Ночью приснился страшный сон. Никогда раньше не видела такого яркого кошмара, не отличимого от действительности. Слышу крик Анечки из-под земли, бегаю, ищу, где же выход, и вот земля начинает пучиться, раздается, оттуда, как будто при родах, с трудом, вылезает Анечкина голова, я ей помогаю, тащу за скользкие плечи, обтираю с нее жирную, мокрую землю, она вылезает, в тонком своем крепдешиновом платье, испачканном липкой черной землей, а я заглядываю в дыру и ничего не вижу, темно, никаких ходов, только земля, я спрашиваю: а где папа? Анечка говорит: там он, ищет выход. Я ее прошу: может, ты обратно спустишься и покажешь ему? Анечка усмехается и говорит: ну уж, нет, второй раз я туда не пойду. Я спрашиваю: плохо там было? Она говорит: лучше не вспоминать.
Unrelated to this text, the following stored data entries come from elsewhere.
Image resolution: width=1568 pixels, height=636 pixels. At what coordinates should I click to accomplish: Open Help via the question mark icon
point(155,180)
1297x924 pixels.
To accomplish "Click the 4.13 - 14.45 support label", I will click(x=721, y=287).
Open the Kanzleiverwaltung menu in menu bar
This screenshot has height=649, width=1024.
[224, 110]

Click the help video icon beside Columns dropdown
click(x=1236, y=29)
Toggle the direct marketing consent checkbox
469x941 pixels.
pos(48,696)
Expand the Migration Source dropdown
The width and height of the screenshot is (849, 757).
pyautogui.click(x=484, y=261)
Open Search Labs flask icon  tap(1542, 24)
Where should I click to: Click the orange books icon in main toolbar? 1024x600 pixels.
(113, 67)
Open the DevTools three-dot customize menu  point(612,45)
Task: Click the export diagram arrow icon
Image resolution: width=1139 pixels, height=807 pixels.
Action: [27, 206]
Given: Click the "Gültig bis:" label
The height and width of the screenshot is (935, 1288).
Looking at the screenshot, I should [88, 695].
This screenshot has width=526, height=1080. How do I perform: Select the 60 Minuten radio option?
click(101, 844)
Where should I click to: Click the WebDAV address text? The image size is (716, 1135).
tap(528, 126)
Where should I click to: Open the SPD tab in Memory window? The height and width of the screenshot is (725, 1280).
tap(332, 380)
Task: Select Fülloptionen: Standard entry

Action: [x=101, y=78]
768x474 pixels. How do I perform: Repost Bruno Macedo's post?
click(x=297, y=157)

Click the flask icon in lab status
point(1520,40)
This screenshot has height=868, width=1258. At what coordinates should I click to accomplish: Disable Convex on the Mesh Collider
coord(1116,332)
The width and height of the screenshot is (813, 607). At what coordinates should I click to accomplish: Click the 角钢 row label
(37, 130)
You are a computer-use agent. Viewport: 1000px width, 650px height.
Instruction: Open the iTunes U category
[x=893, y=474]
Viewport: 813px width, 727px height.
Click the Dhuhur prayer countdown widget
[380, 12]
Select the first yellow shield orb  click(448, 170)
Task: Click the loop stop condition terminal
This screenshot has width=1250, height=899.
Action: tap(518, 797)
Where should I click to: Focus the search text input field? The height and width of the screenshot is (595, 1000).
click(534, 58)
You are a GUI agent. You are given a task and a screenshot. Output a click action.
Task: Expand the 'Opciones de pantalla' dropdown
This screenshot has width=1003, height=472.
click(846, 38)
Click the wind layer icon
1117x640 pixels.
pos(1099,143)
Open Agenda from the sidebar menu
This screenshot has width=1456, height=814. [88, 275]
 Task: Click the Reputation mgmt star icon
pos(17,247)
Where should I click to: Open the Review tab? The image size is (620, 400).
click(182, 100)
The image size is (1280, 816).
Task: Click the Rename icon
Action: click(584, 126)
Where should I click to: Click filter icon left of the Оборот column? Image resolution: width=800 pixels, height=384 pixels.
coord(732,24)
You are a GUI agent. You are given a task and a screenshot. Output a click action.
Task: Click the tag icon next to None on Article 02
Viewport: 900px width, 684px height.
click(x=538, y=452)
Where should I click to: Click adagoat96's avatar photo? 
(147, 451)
На восьмой день поездки на корабле, двадцать первый нашего путешествия, две тысячи семь лет и три месяца от рождения странника галилейского и пять тысяч семьсот шестьдесят семь с половиной лет от сотворения нашего самого первого прадеда, в первый день апреля и тринадцатый день нисана, показался израильский берег.
Земля
Утром в воскресенье, первого апреля, мы поднялись на палубу и увидели вдали серо-золотую полоску земли. Мы так долго ждали этого, и я знала, что скоро ее увижу, поэтому не должна была удивляться. Но я удивилась и разволновалась. И чем ближе и больше становилась эта золотая полоса, тем больше я удивлялась и волновалась. Земля была совсем другой, чем я представляла. Она была другой, чем все берега, виденные нами за дни нашего путешествия. Вначале был только свет далекого берега — ни деревьев, ни домов еще нельзя было разглядеть. Потом стали видны высокие и низкие деревья, белые дома города. В них не было ничего странного, именно это и было удивительным — все казалось знакомым, как будто снова капитан ошибся и мы вернулись в Россию и каким-то невероятным чудом оказались в родном городе, в прошлом, на берегу речки, в которую мы бросали камешки. Берег приближался и стали видны большие пальмы, похожие на оперенные стрелы великана и маленькие пальмы, похожие на ананасы, но и в них не было никакой экзотики, как будто они всю жизнь росли во дворе нашего дома…
Мама молчала. Я спросила ее, не волнуется ли она, и она сказала:
— О чем волноваться? Мы же приехали.
В полдень мы поднялись на берег, и загорелая красавица с пистолетом на боку поставила нам штампы в паспорта. Было жарко. Цвели кусты и деревья, нежными белыми и розовыми цветками, как вишни под окнами на Казначейской. На обочине росли желтые круглые лазоревые цветы. Мы прошли мимо белого дома, на большом балконе которого стоял шалаш, настоящий шалаш из веток, как тот, который Анечка делала для меня за кустами малины. Мы сели в такси и поехали. На синем указателе мелькнули странные знаки, непонятные, но знакомые, словно где-то, когда-то виденные, каждый — как рисунок старого мастера, похожий на окно в другой мир. И под ними латинскими буквами: Джерусалем.